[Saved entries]
--- START ---

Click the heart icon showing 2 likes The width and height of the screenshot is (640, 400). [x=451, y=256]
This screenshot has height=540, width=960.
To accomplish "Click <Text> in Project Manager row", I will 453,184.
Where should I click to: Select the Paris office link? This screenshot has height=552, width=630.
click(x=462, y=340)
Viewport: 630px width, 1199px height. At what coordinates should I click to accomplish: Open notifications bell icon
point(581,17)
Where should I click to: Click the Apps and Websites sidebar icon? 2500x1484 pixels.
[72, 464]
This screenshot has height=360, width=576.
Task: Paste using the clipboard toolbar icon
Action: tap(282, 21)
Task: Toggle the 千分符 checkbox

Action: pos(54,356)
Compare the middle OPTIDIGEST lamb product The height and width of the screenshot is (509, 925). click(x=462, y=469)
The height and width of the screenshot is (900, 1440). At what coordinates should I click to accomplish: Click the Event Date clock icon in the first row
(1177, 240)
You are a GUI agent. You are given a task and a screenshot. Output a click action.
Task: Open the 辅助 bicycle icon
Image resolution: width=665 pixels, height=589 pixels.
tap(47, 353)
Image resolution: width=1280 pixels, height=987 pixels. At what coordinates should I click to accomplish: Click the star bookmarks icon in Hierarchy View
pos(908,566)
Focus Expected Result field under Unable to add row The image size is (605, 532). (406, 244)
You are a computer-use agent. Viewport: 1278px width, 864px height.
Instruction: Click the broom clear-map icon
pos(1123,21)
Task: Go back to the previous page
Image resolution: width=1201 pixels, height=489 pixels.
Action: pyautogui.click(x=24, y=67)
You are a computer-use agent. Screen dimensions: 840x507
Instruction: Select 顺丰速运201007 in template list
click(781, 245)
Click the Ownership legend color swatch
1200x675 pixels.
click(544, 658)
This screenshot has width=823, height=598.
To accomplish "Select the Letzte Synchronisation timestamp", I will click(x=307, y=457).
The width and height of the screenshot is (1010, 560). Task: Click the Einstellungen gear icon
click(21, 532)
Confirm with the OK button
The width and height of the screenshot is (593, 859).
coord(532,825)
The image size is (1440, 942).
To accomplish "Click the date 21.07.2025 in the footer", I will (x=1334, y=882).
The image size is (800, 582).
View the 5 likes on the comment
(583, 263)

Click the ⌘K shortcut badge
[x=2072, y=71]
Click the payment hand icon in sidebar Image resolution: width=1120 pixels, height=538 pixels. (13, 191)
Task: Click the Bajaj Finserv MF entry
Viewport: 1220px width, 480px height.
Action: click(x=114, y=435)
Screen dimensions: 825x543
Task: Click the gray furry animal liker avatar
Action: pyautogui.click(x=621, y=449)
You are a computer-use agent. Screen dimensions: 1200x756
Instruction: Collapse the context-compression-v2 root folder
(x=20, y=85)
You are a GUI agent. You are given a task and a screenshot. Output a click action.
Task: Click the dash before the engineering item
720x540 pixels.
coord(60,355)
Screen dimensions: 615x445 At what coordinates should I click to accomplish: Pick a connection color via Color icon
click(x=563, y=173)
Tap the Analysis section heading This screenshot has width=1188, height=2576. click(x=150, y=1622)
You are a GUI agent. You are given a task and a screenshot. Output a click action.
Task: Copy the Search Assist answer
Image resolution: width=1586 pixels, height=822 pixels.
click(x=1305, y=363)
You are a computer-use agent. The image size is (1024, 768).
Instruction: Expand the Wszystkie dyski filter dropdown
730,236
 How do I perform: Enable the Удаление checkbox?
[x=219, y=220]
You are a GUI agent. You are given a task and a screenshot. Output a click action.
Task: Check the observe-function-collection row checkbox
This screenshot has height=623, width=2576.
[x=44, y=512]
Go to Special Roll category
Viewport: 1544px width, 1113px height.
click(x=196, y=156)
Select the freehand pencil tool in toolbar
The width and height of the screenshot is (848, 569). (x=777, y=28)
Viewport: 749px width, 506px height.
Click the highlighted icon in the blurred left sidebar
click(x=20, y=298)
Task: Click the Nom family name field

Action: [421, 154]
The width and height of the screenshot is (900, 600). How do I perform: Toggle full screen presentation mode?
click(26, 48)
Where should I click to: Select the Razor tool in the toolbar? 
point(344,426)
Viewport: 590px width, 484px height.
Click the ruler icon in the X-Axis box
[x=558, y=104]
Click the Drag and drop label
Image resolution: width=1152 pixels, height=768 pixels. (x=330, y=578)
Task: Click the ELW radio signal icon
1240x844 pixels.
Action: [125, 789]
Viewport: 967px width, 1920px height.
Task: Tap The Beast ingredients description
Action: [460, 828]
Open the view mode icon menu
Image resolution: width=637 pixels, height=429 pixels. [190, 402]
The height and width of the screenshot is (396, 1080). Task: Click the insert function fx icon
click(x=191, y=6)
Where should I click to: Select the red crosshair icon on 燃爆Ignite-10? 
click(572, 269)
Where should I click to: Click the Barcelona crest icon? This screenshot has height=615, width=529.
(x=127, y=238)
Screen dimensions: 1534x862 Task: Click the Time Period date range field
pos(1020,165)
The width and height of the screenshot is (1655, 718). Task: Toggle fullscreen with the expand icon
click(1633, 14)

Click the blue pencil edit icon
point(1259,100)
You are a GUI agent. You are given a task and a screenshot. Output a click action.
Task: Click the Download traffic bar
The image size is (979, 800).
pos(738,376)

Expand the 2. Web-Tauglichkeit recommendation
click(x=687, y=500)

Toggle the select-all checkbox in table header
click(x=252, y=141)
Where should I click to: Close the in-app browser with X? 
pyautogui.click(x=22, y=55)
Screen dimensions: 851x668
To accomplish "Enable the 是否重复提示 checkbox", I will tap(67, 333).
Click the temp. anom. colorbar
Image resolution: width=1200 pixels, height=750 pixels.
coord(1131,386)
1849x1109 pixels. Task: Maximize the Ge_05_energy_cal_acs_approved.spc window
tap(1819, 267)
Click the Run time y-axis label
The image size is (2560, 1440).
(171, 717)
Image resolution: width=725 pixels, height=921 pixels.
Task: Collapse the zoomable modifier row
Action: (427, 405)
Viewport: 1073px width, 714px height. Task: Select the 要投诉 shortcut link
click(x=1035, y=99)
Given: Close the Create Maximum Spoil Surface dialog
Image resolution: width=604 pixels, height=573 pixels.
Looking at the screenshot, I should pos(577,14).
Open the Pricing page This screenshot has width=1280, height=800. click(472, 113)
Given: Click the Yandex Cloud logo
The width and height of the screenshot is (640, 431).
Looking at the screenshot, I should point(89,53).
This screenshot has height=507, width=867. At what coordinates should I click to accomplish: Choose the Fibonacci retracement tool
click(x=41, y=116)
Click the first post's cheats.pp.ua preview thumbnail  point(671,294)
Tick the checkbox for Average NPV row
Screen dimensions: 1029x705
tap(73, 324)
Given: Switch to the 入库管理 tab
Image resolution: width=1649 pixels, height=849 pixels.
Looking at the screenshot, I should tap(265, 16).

--- END ---

EXERCISE DESCRIPTION:
Would you transcribe the data above exactly as it stands?

SOLUTION TO THIS EXERCISE:
Click the heart icon showing 2 likes The width and height of the screenshot is (640, 400). [x=451, y=256]
This screenshot has height=540, width=960.
To accomplish "Click <Text> in Project Manager row", I will 453,184.
Where should I click to: Select the Paris office link? This screenshot has height=552, width=630.
click(x=462, y=340)
Viewport: 630px width, 1199px height. At what coordinates should I click to accomplish: Open notifications bell icon
point(581,17)
Where should I click to: Click the Apps and Websites sidebar icon? 2500x1484 pixels.
[72, 464]
This screenshot has height=360, width=576.
Task: Paste using the clipboard toolbar icon
Action: tap(282, 21)
Task: Toggle the 千分符 checkbox

Action: pos(54,356)
Compare the middle OPTIDIGEST lamb product The height and width of the screenshot is (509, 925). click(x=462, y=469)
The height and width of the screenshot is (900, 1440). At what coordinates should I click to accomplish: Click the Event Date clock icon in the first row
(1177, 240)
You are a GUI agent. You are given a task and a screenshot. Output a click action.
Task: Open the 辅助 bicycle icon
Image resolution: width=665 pixels, height=589 pixels.
tap(47, 353)
Image resolution: width=1280 pixels, height=987 pixels. At what coordinates should I click to accomplish: Click the star bookmarks icon in Hierarchy View
pos(908,566)
Focus Expected Result field under Unable to add row The image size is (605, 532). (406, 244)
You are a computer-use agent. Viewport: 1278px width, 864px height.
Instruction: Click the broom clear-map icon
pos(1123,21)
Task: Go back to the previous page
Image resolution: width=1201 pixels, height=489 pixels.
Action: pyautogui.click(x=24, y=67)
You are a computer-use agent. Screen dimensions: 840x507
Instruction: Select 顺丰速运201007 in template list
click(781, 245)
Click the Ownership legend color swatch
1200x675 pixels.
click(544, 658)
This screenshot has width=823, height=598.
To accomplish "Select the Letzte Synchronisation timestamp", I will click(x=307, y=457).
The width and height of the screenshot is (1010, 560). Task: Click the Einstellungen gear icon
click(21, 532)
Confirm with the OK button
The width and height of the screenshot is (593, 859).
coord(532,825)
The image size is (1440, 942).
To accomplish "Click the date 21.07.2025 in the footer", I will (x=1334, y=882).
The image size is (800, 582).
View the 5 likes on the comment
(583, 263)

Click the ⌘K shortcut badge
[x=2072, y=71]
Click the payment hand icon in sidebar Image resolution: width=1120 pixels, height=538 pixels. (13, 191)
Task: Click the Bajaj Finserv MF entry
Viewport: 1220px width, 480px height.
Action: click(x=114, y=435)
Screen dimensions: 825x543
Task: Click the gray furry animal liker avatar
Action: pyautogui.click(x=621, y=449)
You are a computer-use agent. Screen dimensions: 1200x756
Instruction: Collapse the context-compression-v2 root folder
(x=20, y=85)
You are a GUI agent. You are given a task and a screenshot. Output a click action.
Task: Click the dash before the engineering item
720x540 pixels.
coord(60,355)
Screen dimensions: 615x445 At what coordinates should I click to accomplish: Pick a connection color via Color icon
click(x=563, y=173)
Tap the Analysis section heading This screenshot has width=1188, height=2576. click(x=150, y=1622)
You are a GUI agent. You are given a task and a screenshot. Output a click action.
Task: Copy the Search Assist answer
Image resolution: width=1586 pixels, height=822 pixels.
click(x=1305, y=363)
You are a computer-use agent. The image size is (1024, 768).
Instruction: Expand the Wszystkie dyski filter dropdown
730,236
 How do I perform: Enable the Удаление checkbox?
[x=219, y=220]
You are a GUI agent. You are given a task and a screenshot. Output a click action.
Task: Check the observe-function-collection row checkbox
This screenshot has height=623, width=2576.
[x=44, y=512]
Go to Special Roll category
Viewport: 1544px width, 1113px height.
click(x=196, y=156)
Select the freehand pencil tool in toolbar
The width and height of the screenshot is (848, 569). (x=777, y=28)
Viewport: 749px width, 506px height.
Click the highlighted icon in the blurred left sidebar
click(x=20, y=298)
Task: Click the Nom family name field

Action: [421, 154]
The width and height of the screenshot is (900, 600). How do I perform: Toggle full screen presentation mode?
click(26, 48)
Where should I click to: Select the Razor tool in the toolbar? 
point(344,426)
Viewport: 590px width, 484px height.
Click the ruler icon in the X-Axis box
[x=558, y=104]
Click the Drag and drop label
Image resolution: width=1152 pixels, height=768 pixels. (x=330, y=578)
Task: Click the ELW radio signal icon
1240x844 pixels.
Action: [125, 789]
Viewport: 967px width, 1920px height.
Task: Tap The Beast ingredients description
Action: [460, 828]
Open the view mode icon menu
Image resolution: width=637 pixels, height=429 pixels. [190, 402]
The height and width of the screenshot is (396, 1080). Task: Click the insert function fx icon
click(x=191, y=6)
Where should I click to: Select the red crosshair icon on 燃爆Ignite-10? 
click(572, 269)
Where should I click to: Click the Barcelona crest icon? This screenshot has height=615, width=529.
(x=127, y=238)
Screen dimensions: 1534x862 Task: Click the Time Period date range field
pos(1020,165)
The width and height of the screenshot is (1655, 718). Task: Toggle fullscreen with the expand icon
click(1633, 14)

Click the blue pencil edit icon
point(1259,100)
You are a GUI agent. You are given a task and a screenshot. Output a click action.
Task: Click the Download traffic bar
The image size is (979, 800).
pos(738,376)

Expand the 2. Web-Tauglichkeit recommendation
click(x=687, y=500)

Toggle the select-all checkbox in table header
click(x=252, y=141)
Where should I click to: Close the in-app browser with X? 
pyautogui.click(x=22, y=55)
Screen dimensions: 851x668
To accomplish "Enable the 是否重复提示 checkbox", I will tap(67, 333).
Click the temp. anom. colorbar
Image resolution: width=1200 pixels, height=750 pixels.
coord(1131,386)
1849x1109 pixels. Task: Maximize the Ge_05_energy_cal_acs_approved.spc window
tap(1819, 267)
Click the Run time y-axis label
The image size is (2560, 1440).
(171, 717)
Image resolution: width=725 pixels, height=921 pixels.
Task: Collapse the zoomable modifier row
Action: (427, 405)
Viewport: 1073px width, 714px height. Task: Select the 要投诉 shortcut link
click(x=1035, y=99)
Given: Close the Create Maximum Spoil Surface dialog
Image resolution: width=604 pixels, height=573 pixels.
Looking at the screenshot, I should pos(577,14).
Open the Pricing page This screenshot has width=1280, height=800. click(472, 113)
Given: Click the Yandex Cloud logo
The width and height of the screenshot is (640, 431).
Looking at the screenshot, I should point(89,53).
This screenshot has height=507, width=867. At what coordinates should I click to accomplish: Choose the Fibonacci retracement tool
click(x=41, y=116)
Click the first post's cheats.pp.ua preview thumbnail  point(671,294)
Tick the checkbox for Average NPV row
Screen dimensions: 1029x705
tap(73, 324)
Given: Switch to the 入库管理 tab
Image resolution: width=1649 pixels, height=849 pixels.
Looking at the screenshot, I should tap(265, 16).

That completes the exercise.